Troisièmement, l’introduction du système informatique pour le marché intérieur permet de doter les autorités nationales compétentes d’un outil visant à améliorer la coopération administrative et l’échange d’informations. Nous espérons que ce nouveau système pourra accélérer la coopération et réduire les coûts.
Enfin, quatrième élément – et sans doute le plus caractéristique de la Directive – est le fait que le versement de l’indemnisation est soumis à l’obligation pour le titulaire de prouver qu’il a exercé la vigilance et l’attention appropriées. La preuve doit donc être établie. La Directive introduit des règles uniques pour tous les Etats membres, en transférant la charge de la preuve au titulaire. Cette disposition est fondamentale pour la prévention et la lutte contre le trafic de biens culturels puisqu’elle créera les mêmes conditions pour tous ceux qui participent au marché d’œuvres d’art.

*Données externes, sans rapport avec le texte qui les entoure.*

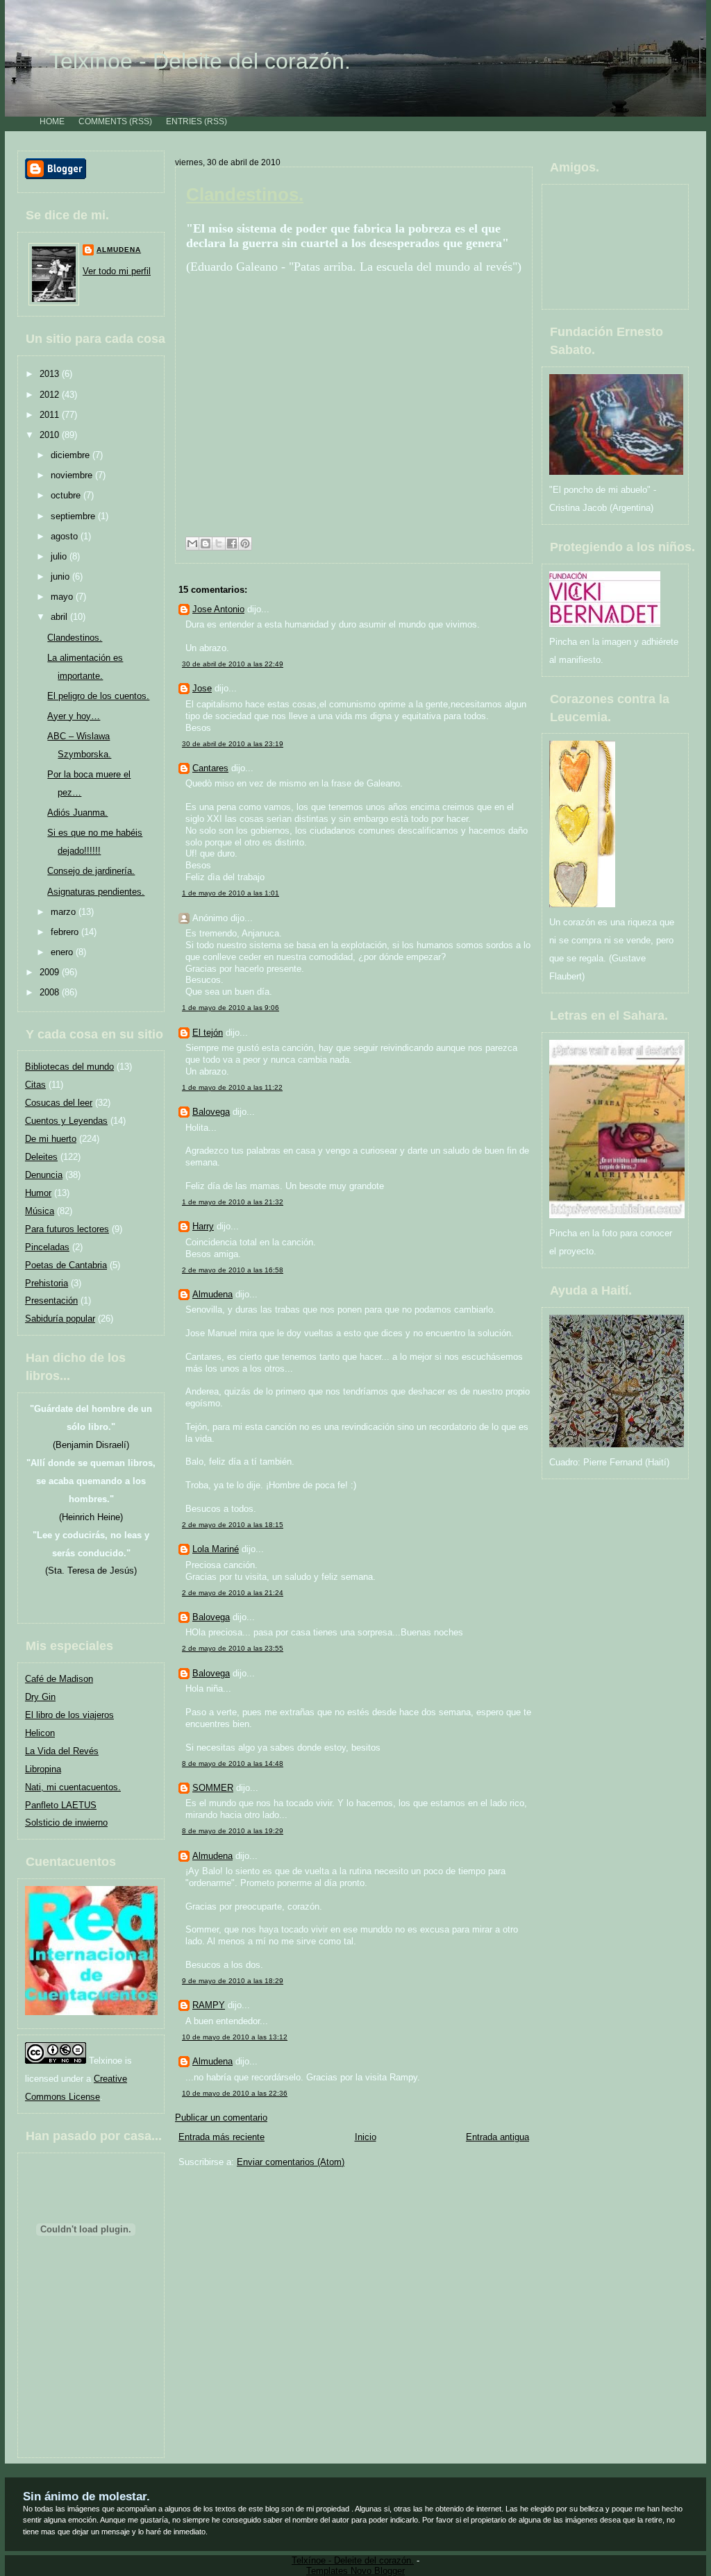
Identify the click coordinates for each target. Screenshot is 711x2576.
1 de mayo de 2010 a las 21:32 (232, 1202)
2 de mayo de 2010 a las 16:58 (232, 1270)
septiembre (74, 516)
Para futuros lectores (67, 1229)
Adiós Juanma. (77, 812)
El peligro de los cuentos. (98, 696)
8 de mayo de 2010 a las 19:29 (232, 1831)
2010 (51, 435)
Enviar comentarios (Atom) (290, 2162)
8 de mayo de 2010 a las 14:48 (232, 1763)
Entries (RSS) (196, 121)
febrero (66, 932)
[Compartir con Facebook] (232, 543)
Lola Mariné (215, 1549)
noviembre (73, 475)
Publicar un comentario (221, 2117)
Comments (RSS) (115, 121)
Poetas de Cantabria (66, 1265)
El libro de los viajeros (69, 1715)
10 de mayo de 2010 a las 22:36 (234, 2093)
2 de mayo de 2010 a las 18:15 (232, 1525)
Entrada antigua (497, 2137)
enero (63, 952)
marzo (64, 912)
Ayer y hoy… (73, 716)
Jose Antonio (218, 609)
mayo (63, 596)
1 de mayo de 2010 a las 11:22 (232, 1087)
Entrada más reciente (221, 2137)
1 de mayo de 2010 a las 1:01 (230, 893)
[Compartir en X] (219, 543)
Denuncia (43, 1175)
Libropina (43, 1769)
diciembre (71, 455)
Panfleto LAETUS (61, 1805)
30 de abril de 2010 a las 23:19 (232, 744)
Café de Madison (59, 1679)
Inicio (365, 2137)
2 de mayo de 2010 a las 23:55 (232, 1648)
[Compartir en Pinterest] (245, 543)
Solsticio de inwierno (66, 1822)
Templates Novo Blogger (355, 2571)
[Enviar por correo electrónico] (192, 543)
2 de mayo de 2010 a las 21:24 (232, 1593)
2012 (51, 394)
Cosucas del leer (58, 1102)
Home (52, 121)
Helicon (40, 1733)
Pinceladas (47, 1247)
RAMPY (208, 2005)
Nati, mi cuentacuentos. (73, 1787)
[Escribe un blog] (205, 543)
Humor (38, 1193)
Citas (35, 1084)
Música (39, 1211)
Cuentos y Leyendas (66, 1121)
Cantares (210, 768)
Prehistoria (46, 1283)
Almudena (119, 249)
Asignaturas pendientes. (95, 891)
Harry (203, 1226)
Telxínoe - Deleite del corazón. (200, 61)
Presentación (51, 1300)
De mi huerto (50, 1139)
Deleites (41, 1157)
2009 (51, 972)
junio (61, 576)
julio (60, 556)
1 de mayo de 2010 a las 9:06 (230, 1007)
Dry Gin (40, 1697)
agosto (66, 536)
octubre (67, 495)
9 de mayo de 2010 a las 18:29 (232, 1981)
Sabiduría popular (60, 1318)
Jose (202, 688)
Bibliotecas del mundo (69, 1066)
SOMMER (212, 1788)
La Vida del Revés (62, 1751)
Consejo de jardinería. (91, 871)
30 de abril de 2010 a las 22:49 (232, 664)
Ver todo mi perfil (117, 271)
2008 (51, 992)
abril (60, 617)
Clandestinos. (74, 637)
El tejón (207, 1032)
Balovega (211, 1111)
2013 (51, 374)
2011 (51, 415)
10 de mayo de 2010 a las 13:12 (234, 2037)
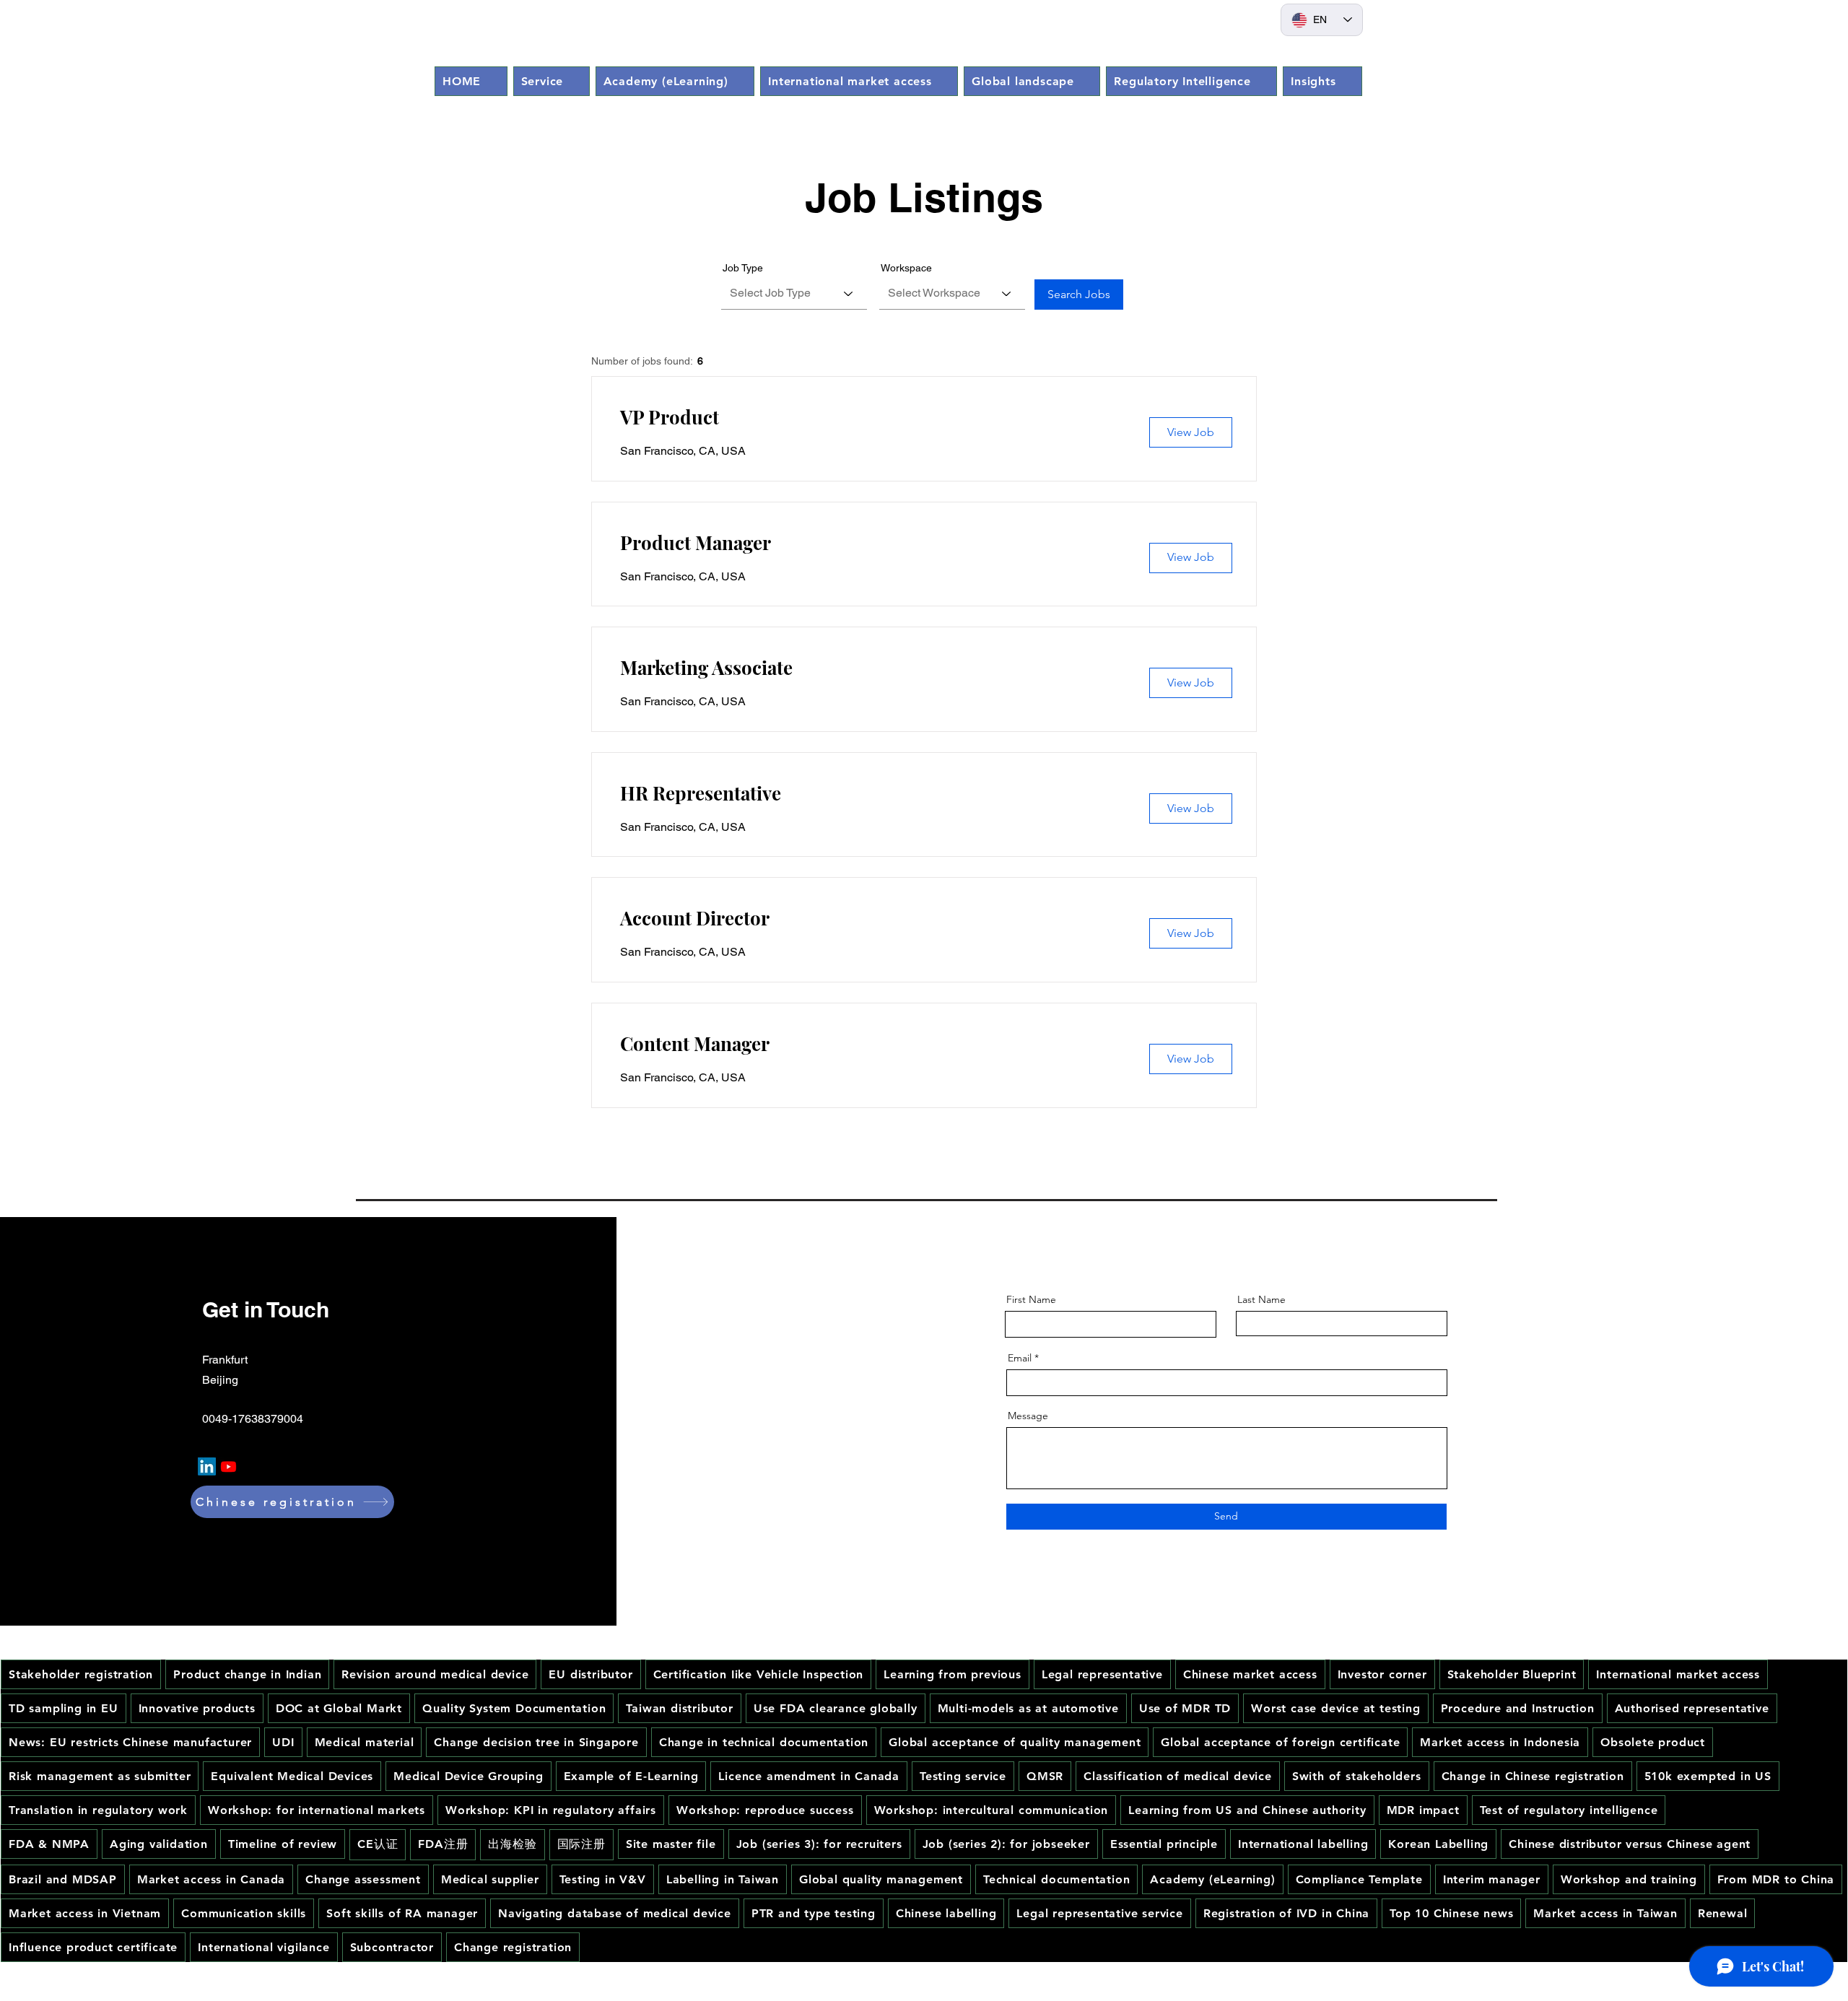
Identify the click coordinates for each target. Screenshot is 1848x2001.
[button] (551, 81)
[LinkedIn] (207, 1466)
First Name (1031, 1299)
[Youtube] (228, 1466)
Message (1028, 1416)
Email (1020, 1358)
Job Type (743, 268)
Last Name (1261, 1299)
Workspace (906, 268)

Je suis heureux car nous avons atteint notre objectif pour la conclusion d’un accord en moins d’un an. Nous pouvons être satisfaits du résultat. Je dois remercier la rapporteure qui a travaillé d’arrache pied, Mme Vergiat, et la Présidente de la Commission de la Culture, Mme Doris Pack, pour sa contribution constructive dans le processus de négociation. J’aimerais également remercier le Commissaire Tajani, la Commission européenne. Enfin, j’aimerais souligner l’intérêt manifesté par les rapporteurs fictifs vis-à-vis de cette question et je les remercie bien naturellement pour leur temps et leur contribution.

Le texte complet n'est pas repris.